> EXERCISE AIM:
The reply should hold only the lines from the one with "You are a GUI" to the one with "Task: Click into the Country field", both ends kept, exactly as they appear below, without any pictures.

> DATASET CONTENT:
◆ ◆ ◆

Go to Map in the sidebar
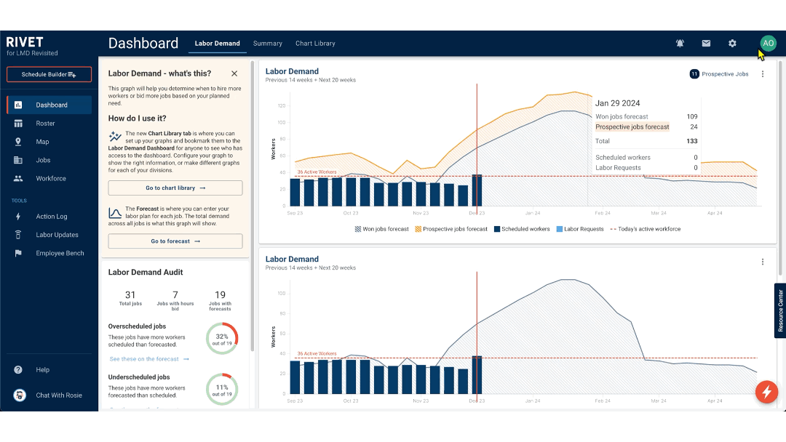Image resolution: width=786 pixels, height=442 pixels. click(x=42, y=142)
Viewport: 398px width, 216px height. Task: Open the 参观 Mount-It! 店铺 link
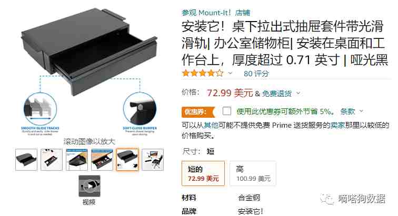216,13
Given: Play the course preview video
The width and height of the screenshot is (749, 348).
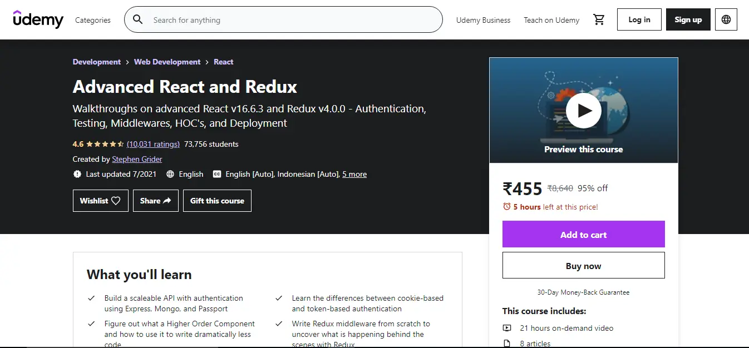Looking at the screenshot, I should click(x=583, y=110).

◆ ◆ ◆

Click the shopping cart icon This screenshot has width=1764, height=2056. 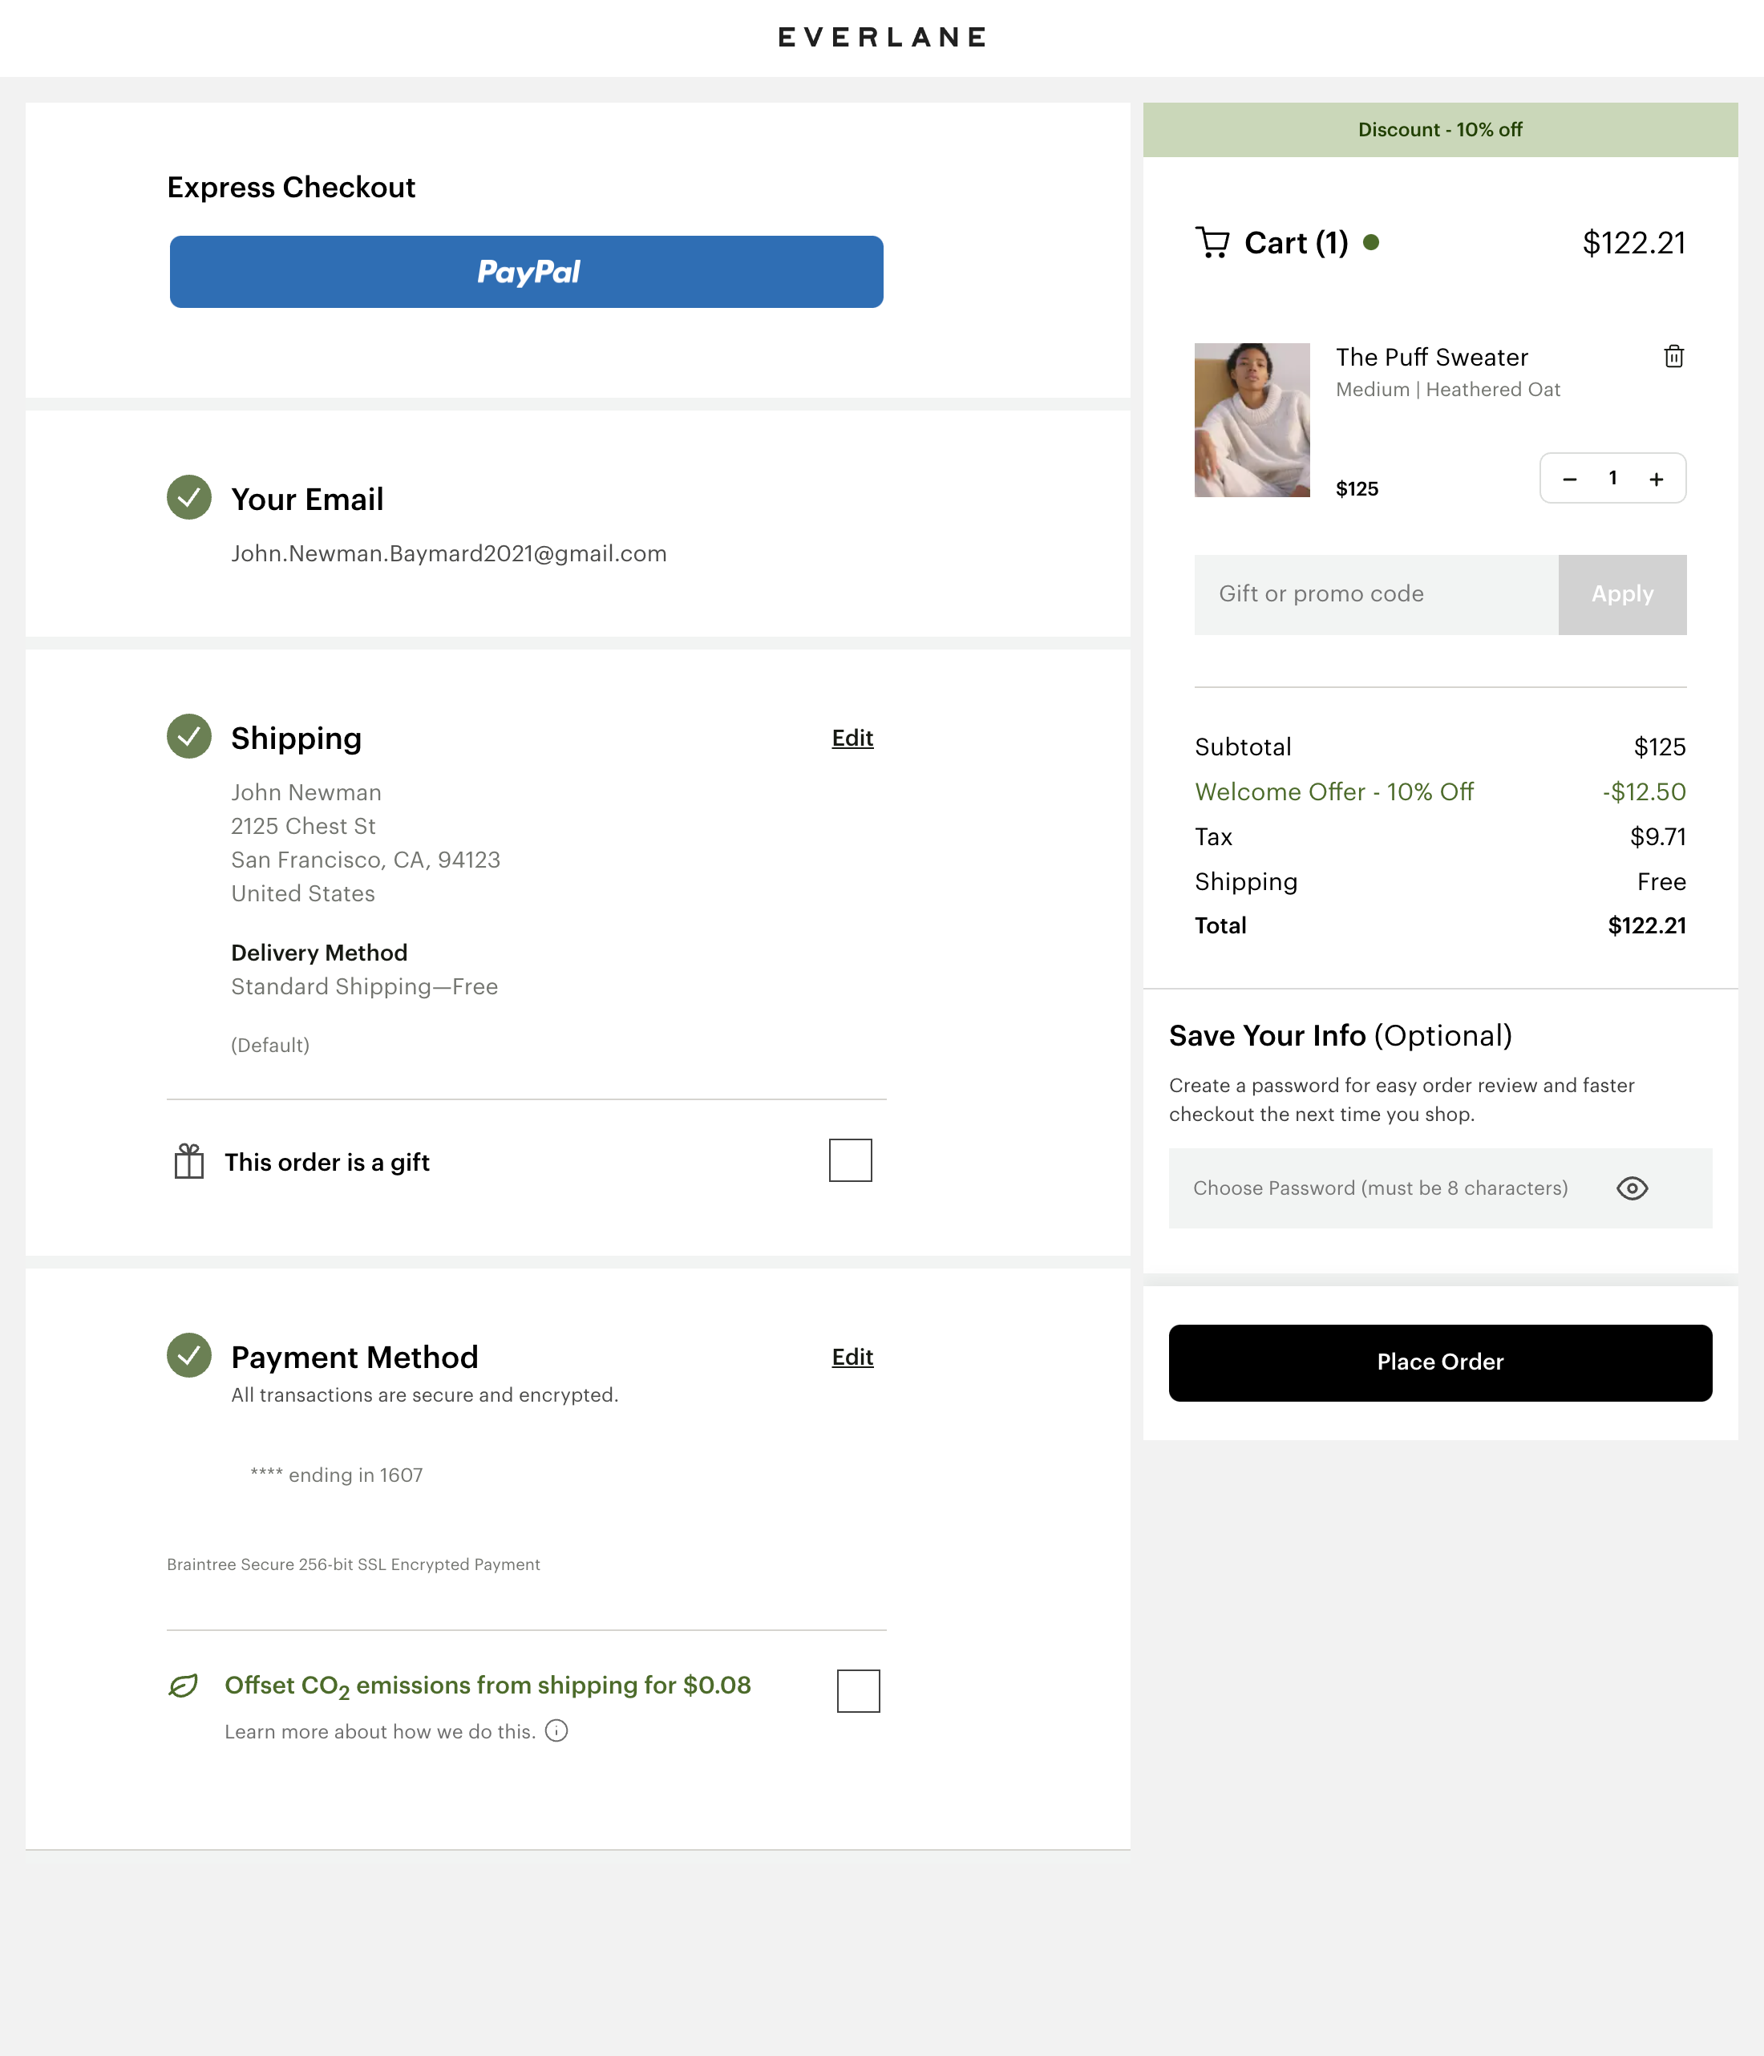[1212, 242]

◆ ◆ ◆

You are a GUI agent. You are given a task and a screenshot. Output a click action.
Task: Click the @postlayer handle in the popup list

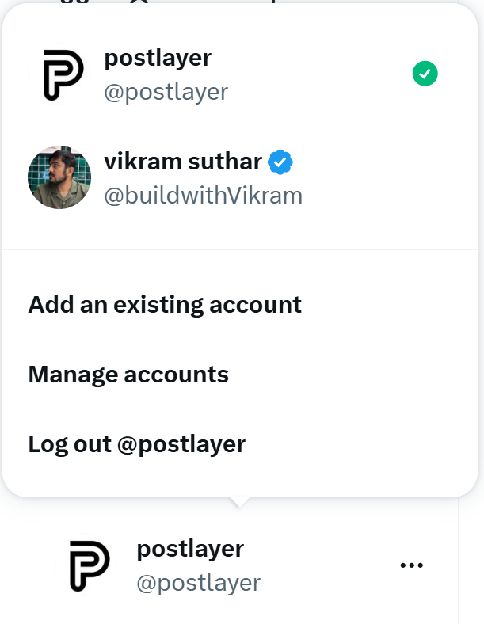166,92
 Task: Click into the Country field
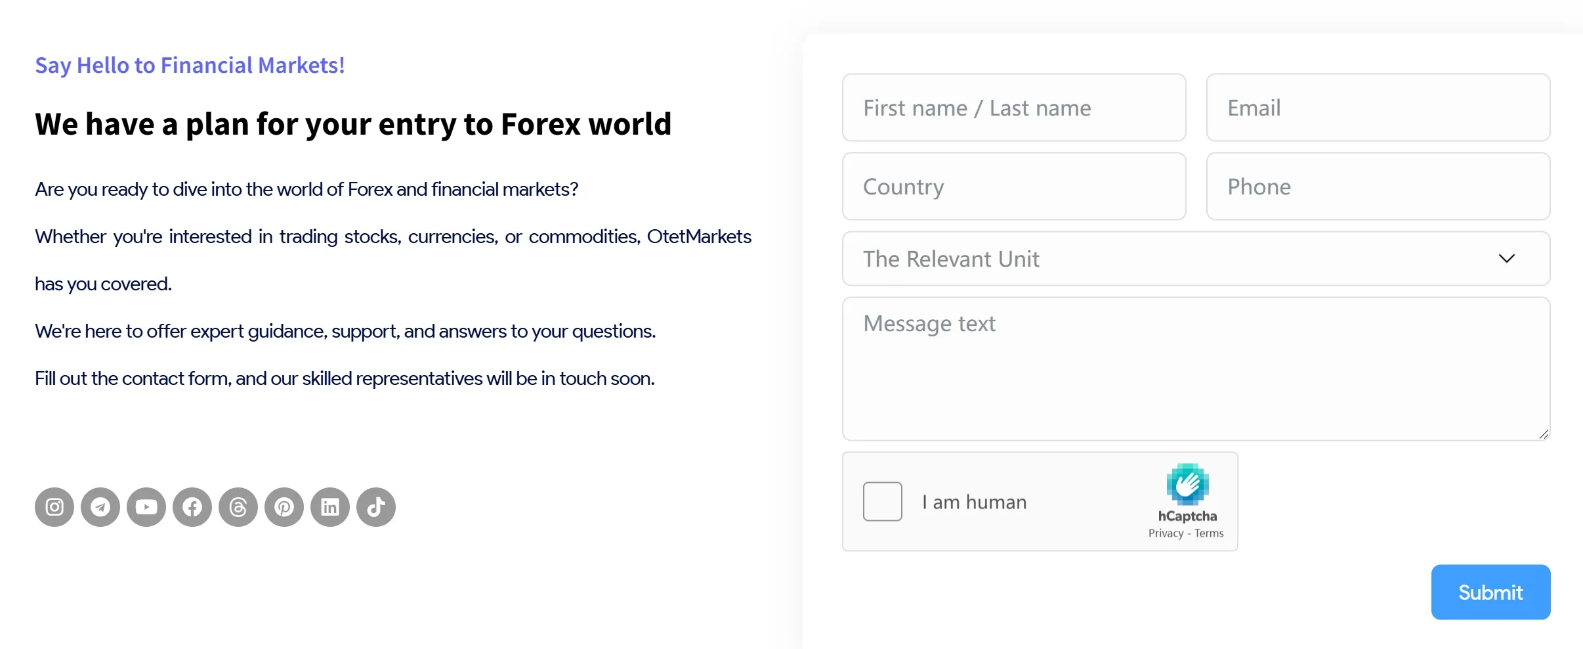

◆ ◆ ◆

> REPLY TO THE TASK:
You are a GUI agent. You are given a task and a screenshot. Output a click action.
Task: Click the @postlayer handle in the popup list

166,92
 Task: Click into the Country field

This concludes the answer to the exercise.